Открытие резины – прекрасный пример того, как много зависит от удачи. В 1839 году Чарльз Гудьир после многолетних экспериментов заходит в магазин. Там он случайно разливает принесенную с собой смесь каучука и серы на раскаленную плиту и обнаруживает, что вместо того, чтобы расплавиться, как патока, смесь обугливается, как кожа, превращаясь в сухой пружинистый материал, сохраняющий гибкость почти при любой температуре. Гудьир назвал этот процесс «вулканизацией», и резина почти в любом привычном нам виде проходит через него. Это, пожалуй, одна из самых прославленных «случайностей» в истории промышленности. Конечно, Гудьир ее таковой не считал, и я с ним согласна. Он активно занимался поиском прочной резины. Он постоянно экспериментировал и потому был открыт для удачи. Кроме того, хотя этот случай мог произойти с каждым, только человек с открытым умом мог понять важность того, что произошло в магазине. А чтобы повторить опыт в лаборатории, были необходимы все его знания и мастерство. Случай с горячей плитой, как заметил Гудьир, имел смысл только для того, «чей ум был готов сделать выводы», кто «упорно продолжал свои изыскания». Гари Плейер выразил этот принцип коротко: «Чем больше практикуюсь, тем удачливей становлюсь».

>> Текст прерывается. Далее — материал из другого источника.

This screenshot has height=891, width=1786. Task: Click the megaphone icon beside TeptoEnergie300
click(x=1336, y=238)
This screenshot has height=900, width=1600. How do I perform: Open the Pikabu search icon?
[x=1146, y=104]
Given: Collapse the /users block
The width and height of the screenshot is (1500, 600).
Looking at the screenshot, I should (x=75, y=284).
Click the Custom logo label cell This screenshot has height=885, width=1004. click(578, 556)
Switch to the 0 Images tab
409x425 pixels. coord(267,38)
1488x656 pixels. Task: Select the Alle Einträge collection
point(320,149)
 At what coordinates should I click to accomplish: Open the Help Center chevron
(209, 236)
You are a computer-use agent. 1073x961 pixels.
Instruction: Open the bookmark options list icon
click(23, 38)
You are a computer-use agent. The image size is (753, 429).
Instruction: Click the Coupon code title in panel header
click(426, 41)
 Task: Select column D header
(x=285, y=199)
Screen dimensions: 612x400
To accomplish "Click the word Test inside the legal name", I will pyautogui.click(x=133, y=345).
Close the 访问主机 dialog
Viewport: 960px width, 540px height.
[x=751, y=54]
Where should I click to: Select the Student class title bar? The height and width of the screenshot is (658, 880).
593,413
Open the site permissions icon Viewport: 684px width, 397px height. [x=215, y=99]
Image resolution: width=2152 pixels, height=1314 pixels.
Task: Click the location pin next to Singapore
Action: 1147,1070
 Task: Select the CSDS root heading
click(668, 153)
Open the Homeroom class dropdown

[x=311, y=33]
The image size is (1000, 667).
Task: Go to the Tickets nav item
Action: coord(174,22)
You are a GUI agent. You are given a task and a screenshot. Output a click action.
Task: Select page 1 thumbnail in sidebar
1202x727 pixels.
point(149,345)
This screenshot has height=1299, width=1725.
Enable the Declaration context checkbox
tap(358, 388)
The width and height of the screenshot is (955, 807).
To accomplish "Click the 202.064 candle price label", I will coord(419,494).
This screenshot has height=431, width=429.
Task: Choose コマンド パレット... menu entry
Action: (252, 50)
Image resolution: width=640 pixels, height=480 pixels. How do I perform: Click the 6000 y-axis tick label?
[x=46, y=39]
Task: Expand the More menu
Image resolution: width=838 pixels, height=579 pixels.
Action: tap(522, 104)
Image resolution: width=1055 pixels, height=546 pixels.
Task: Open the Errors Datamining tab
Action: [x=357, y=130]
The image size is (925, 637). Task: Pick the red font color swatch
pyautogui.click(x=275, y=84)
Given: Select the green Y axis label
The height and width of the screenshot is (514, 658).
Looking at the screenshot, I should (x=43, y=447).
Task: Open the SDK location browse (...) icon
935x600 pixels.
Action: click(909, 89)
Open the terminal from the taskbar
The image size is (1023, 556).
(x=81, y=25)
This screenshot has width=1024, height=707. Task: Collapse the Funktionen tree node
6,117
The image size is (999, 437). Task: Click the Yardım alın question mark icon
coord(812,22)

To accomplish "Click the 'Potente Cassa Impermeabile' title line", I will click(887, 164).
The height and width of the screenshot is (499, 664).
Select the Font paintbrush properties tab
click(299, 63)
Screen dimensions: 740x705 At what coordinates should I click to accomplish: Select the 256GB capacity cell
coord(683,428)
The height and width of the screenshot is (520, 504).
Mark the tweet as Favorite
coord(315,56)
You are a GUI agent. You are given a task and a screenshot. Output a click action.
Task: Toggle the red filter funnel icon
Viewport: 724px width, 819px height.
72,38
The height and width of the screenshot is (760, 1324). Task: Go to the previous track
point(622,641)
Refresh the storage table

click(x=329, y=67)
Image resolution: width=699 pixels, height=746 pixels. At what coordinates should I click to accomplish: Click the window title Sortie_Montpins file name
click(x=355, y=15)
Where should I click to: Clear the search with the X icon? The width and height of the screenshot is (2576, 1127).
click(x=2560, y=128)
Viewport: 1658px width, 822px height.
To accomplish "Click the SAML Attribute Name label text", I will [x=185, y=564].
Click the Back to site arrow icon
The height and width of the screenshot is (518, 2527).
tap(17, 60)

Быть готовым к удаче – это как получить голосовое сообщение: «Сегодня, между 9 и 17 часами, с вами случится что-то хорошее. Обеспечьте присутствие за рабочим столом (в студии, лаборатории, офисе) и не закрывайте глаза, чтобы не пропустить все».

Конечно, необходимо быть на месте, чтобы понять, что к вам пришла удача. По Гудьиру, «присутствие» на рабочем месте должно сочетаться с упорством: чем больше времени вы проводите за работой, исследуя, экспериментируя, тем больше шансов, что удача ущипнет вас за нос.

Вуди Аллен как-то сказал, что 80 процентов успеха в шоу-бизнесе зависит от того, как часто актер выходит на сцену. То же самое с удачей: в 80 процентах случаев, чтобы встретить ее, нужно дать ей возможность застать вас на месте. Мои танцоры могут исполнить в студии лучший танец в своей жизни, но, если меня там не будет, чтобы это засвидетельствовать, случится то же, что с вошедшим в поговорку падающим деревом в лесу[3]. Этого никто не увидит.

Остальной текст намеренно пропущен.